Copy exactly, and only, the lines from the line containing "Image resolution: width=696" through the last line of the records below, both included, and leave out any pictures.

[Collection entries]
==============================
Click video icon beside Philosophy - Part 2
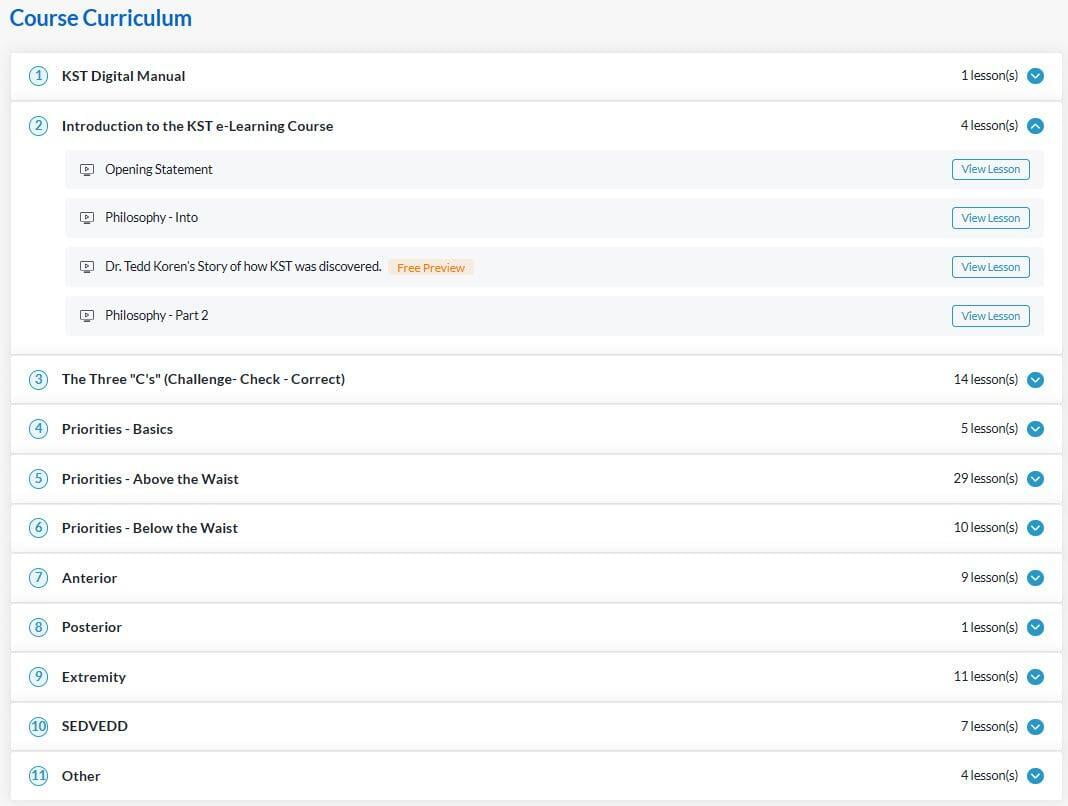pos(87,316)
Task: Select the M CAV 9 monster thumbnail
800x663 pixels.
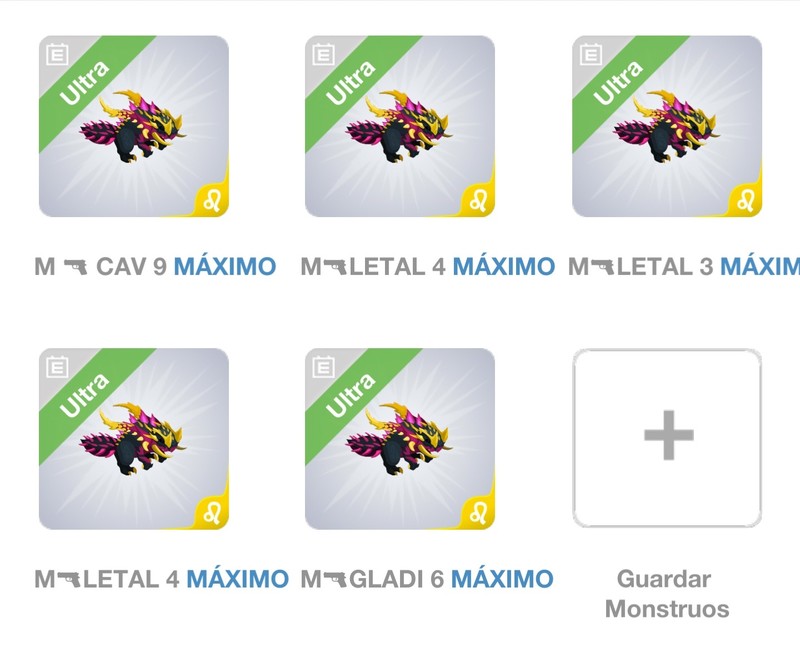Action: pyautogui.click(x=134, y=126)
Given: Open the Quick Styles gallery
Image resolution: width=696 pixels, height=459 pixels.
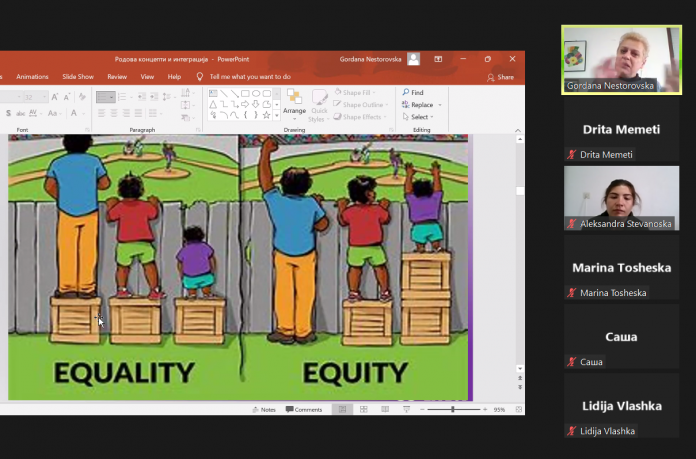Looking at the screenshot, I should pos(318,105).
==============================
• Exercise response
Image resolution: width=696 pixels, height=459 pixels.
Looking at the screenshot, I should pos(318,105).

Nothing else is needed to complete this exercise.